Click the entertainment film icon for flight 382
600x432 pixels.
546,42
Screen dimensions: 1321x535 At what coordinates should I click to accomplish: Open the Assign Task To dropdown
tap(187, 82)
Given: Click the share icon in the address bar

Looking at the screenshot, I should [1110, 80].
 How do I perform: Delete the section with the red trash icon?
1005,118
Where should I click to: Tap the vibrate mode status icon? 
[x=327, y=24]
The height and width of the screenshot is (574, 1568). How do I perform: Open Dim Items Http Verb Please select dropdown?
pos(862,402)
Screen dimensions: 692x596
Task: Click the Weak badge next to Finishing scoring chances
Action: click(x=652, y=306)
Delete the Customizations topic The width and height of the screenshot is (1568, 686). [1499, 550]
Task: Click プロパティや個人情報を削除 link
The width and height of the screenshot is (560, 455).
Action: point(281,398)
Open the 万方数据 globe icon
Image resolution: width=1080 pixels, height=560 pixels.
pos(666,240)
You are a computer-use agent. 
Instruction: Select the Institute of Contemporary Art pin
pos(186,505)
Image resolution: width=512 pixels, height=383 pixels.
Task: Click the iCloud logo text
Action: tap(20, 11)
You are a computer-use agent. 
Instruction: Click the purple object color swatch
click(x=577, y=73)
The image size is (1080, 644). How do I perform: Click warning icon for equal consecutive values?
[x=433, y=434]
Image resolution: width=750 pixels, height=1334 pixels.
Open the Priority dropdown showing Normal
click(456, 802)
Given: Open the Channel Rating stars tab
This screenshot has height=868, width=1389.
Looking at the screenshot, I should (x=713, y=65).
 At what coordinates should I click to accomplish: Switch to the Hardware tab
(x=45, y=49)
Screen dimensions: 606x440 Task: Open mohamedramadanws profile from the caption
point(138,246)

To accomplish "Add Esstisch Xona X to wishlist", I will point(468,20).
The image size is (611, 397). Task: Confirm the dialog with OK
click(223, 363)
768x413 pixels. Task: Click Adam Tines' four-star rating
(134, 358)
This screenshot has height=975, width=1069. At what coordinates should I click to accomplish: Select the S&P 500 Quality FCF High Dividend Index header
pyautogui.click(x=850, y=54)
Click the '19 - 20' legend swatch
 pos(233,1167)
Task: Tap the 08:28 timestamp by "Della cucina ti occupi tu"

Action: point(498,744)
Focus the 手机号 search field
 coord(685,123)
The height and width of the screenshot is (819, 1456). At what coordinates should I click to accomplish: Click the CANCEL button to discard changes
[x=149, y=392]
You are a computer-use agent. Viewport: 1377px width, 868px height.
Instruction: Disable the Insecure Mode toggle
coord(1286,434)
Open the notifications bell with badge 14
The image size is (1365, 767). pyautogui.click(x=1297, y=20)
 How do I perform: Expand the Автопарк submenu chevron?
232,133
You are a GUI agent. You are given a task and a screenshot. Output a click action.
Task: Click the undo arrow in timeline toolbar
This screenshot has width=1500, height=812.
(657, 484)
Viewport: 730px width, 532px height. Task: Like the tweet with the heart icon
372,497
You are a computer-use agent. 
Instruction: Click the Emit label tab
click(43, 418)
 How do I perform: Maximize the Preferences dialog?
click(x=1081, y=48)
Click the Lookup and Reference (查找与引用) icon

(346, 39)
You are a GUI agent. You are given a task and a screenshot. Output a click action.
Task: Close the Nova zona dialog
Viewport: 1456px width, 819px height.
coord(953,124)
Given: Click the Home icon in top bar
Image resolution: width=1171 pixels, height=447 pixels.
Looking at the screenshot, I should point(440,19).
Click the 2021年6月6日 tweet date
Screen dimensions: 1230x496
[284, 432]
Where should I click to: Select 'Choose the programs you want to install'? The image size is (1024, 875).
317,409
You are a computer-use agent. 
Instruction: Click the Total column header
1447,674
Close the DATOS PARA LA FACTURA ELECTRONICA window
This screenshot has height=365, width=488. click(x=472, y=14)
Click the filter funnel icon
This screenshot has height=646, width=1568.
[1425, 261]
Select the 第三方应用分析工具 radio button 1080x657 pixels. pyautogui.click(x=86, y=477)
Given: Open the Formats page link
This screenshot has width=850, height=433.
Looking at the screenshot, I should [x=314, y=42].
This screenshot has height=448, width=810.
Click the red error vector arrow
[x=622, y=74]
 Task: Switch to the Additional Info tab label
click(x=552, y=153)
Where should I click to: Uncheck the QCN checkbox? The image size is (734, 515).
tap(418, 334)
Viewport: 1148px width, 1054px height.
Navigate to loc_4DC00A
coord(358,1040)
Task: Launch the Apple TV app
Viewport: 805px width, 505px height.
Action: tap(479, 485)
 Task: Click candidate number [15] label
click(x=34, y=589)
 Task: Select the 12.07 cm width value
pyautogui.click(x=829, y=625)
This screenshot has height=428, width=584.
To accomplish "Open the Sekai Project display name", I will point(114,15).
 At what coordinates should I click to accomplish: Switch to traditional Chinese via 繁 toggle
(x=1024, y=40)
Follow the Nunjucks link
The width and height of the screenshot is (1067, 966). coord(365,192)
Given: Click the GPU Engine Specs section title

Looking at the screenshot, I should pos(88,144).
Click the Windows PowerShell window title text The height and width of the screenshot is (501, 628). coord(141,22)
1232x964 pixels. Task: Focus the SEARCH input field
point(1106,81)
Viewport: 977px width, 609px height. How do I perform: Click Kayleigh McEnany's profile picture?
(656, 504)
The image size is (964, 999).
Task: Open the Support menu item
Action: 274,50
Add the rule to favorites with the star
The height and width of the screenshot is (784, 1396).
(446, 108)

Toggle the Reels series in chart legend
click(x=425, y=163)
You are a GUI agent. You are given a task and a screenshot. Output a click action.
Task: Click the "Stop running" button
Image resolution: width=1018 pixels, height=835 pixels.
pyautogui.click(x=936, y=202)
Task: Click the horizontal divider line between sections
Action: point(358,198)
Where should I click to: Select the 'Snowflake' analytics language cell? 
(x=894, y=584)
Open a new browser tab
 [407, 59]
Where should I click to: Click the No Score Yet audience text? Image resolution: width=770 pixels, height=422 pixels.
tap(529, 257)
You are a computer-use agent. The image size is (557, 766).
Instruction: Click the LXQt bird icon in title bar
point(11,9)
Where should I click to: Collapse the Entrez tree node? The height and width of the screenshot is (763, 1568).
---+---
▸ WHAT NEEDS TO BE DONE
Reproduce the listing above in full, replacing every occurrence of "Instruction" with "Directive" and leaving all other text unchanged.

▸ SOLUTION TO THIS TASK
Click the entertainment film icon for flight 382
600x432 pixels.
546,42
Screen dimensions: 1321x535 At what coordinates should I click to accomplish: Open the Assign Task To dropdown
tap(187, 82)
Given: Click the share icon in the address bar

Looking at the screenshot, I should [1110, 80].
 How do I perform: Delete the section with the red trash icon?
1005,118
Where should I click to: Tap the vibrate mode status icon? 
[x=327, y=24]
The height and width of the screenshot is (574, 1568). How do I perform: Open Dim Items Http Verb Please select dropdown?
pos(862,402)
Screen dimensions: 692x596
Task: Click the Weak badge next to Finishing scoring chances
Action: click(x=652, y=306)
Delete the Customizations topic The width and height of the screenshot is (1568, 686). [1499, 550]
Task: Click プロパティや個人情報を削除 link
The width and height of the screenshot is (560, 455).
Action: point(281,398)
Open the 万方数据 globe icon
Image resolution: width=1080 pixels, height=560 pixels.
pos(666,240)
You are a computer-use agent. 
Directive: Select the Institute of Contemporary Art pin
pos(186,505)
Image resolution: width=512 pixels, height=383 pixels.
Task: Click the iCloud logo text
Action: tap(20, 11)
You are a computer-use agent. 
Directive: Click the purple object color swatch
click(x=577, y=73)
The image size is (1080, 644). How do I perform: Click warning icon for equal consecutive values?
[x=433, y=434]
Image resolution: width=750 pixels, height=1334 pixels.
Open the Priority dropdown showing Normal
click(456, 802)
Given: Open the Channel Rating stars tab
This screenshot has height=868, width=1389.
Looking at the screenshot, I should (x=713, y=65).
 At what coordinates should I click to accomplish: Switch to the Hardware tab
(x=45, y=49)
Screen dimensions: 606x440 Task: Open mohamedramadanws profile from the caption
point(138,246)

To accomplish "Add Esstisch Xona X to wishlist", I will point(468,20).
The image size is (611, 397). Task: Confirm the dialog with OK
click(223, 363)
768x413 pixels. Task: Click Adam Tines' four-star rating
(134, 358)
This screenshot has height=975, width=1069. At what coordinates should I click to accomplish: Select the S&P 500 Quality FCF High Dividend Index header
pyautogui.click(x=850, y=54)
Click the '19 - 20' legend swatch
 pos(233,1167)
Task: Tap the 08:28 timestamp by "Della cucina ti occupi tu"

Action: point(498,744)
Focus the 手机号 search field
 coord(685,123)
The height and width of the screenshot is (819, 1456). At what coordinates should I click to accomplish: Click the CANCEL button to discard changes
[x=149, y=392]
You are a computer-use agent. Viewport: 1377px width, 868px height.
Directive: Disable the Insecure Mode toggle
coord(1286,434)
Open the notifications bell with badge 14
The image size is (1365, 767). pyautogui.click(x=1297, y=20)
 How do I perform: Expand the Автопарк submenu chevron?
232,133
You are a GUI agent. You are given a task and a screenshot. Output a click action.
Task: Click the undo arrow in timeline toolbar
This screenshot has width=1500, height=812.
(657, 484)
Viewport: 730px width, 532px height. Task: Like the tweet with the heart icon
372,497
You are a computer-use agent. 
Directive: Click the Emit label tab
click(43, 418)
 How do I perform: Maximize the Preferences dialog?
click(x=1081, y=48)
Click the Lookup and Reference (查找与引用) icon

(346, 39)
You are a GUI agent. You are given a task and a screenshot. Output a click action.
Task: Close the Nova zona dialog
Viewport: 1456px width, 819px height.
coord(953,124)
Given: Click the Home icon in top bar
Image resolution: width=1171 pixels, height=447 pixels.
Looking at the screenshot, I should point(440,19).
Click the 2021年6月6日 tweet date
Screen dimensions: 1230x496
[284, 432]
Where should I click to: Select 'Choose the programs you want to install'? The image size is (1024, 875).
317,409
You are a computer-use agent. 
Directive: Click the Total column header
1447,674
Close the DATOS PARA LA FACTURA ELECTRONICA window
This screenshot has height=365, width=488. click(x=472, y=14)
Click the filter funnel icon
This screenshot has height=646, width=1568.
[1425, 261]
Select the 第三方应用分析工具 radio button 1080x657 pixels. pyautogui.click(x=86, y=477)
Given: Open the Formats page link
This screenshot has width=850, height=433.
Looking at the screenshot, I should [x=314, y=42].
This screenshot has height=448, width=810.
Click the red error vector arrow
[x=622, y=74]
 Task: Switch to the Additional Info tab label
click(x=552, y=153)
Where should I click to: Uncheck the QCN checkbox? The image size is (734, 515).
tap(418, 334)
Viewport: 1148px width, 1054px height.
Navigate to loc_4DC00A
coord(358,1040)
Task: Launch the Apple TV app
Viewport: 805px width, 505px height.
Action: tap(479, 485)
 Task: Click candidate number [15] label
click(x=34, y=589)
 Task: Select the 12.07 cm width value
pyautogui.click(x=829, y=625)
This screenshot has height=428, width=584.
To accomplish "Open the Sekai Project display name", I will point(114,15).
 At what coordinates should I click to accomplish: Switch to traditional Chinese via 繁 toggle
(x=1024, y=40)
Follow the Nunjucks link
The width and height of the screenshot is (1067, 966). coord(365,192)
Given: Click the GPU Engine Specs section title

Looking at the screenshot, I should pos(88,144).
Click the Windows PowerShell window title text The height and width of the screenshot is (501, 628). coord(141,22)
1232x964 pixels. Task: Focus the SEARCH input field
point(1106,81)
Viewport: 977px width, 609px height. How do I perform: Click Kayleigh McEnany's profile picture?
(656, 504)
The image size is (964, 999).
Task: Open the Support menu item
Action: 274,50
Add the rule to favorites with the star
The height and width of the screenshot is (784, 1396).
(446, 108)

Toggle the Reels series in chart legend
click(x=425, y=163)
You are a GUI agent. You are given a task and a screenshot. Output a click action.
Task: Click the "Stop running" button
Image resolution: width=1018 pixels, height=835 pixels.
pyautogui.click(x=936, y=202)
Task: Click the horizontal divider line between sections
Action: point(358,198)
Where should I click to: Select the 'Snowflake' analytics language cell? 
(x=894, y=584)
Open a new browser tab
 [407, 59]
Where should I click to: Click the No Score Yet audience text? Image resolution: width=770 pixels, height=422 pixels.
tap(529, 257)
You are a computer-use agent. The image size is (557, 766).
Directive: Click the LXQt bird icon in title bar
point(11,9)
Where should I click to: Collapse the Entrez tree node? The height and width of the screenshot is (763, 1568).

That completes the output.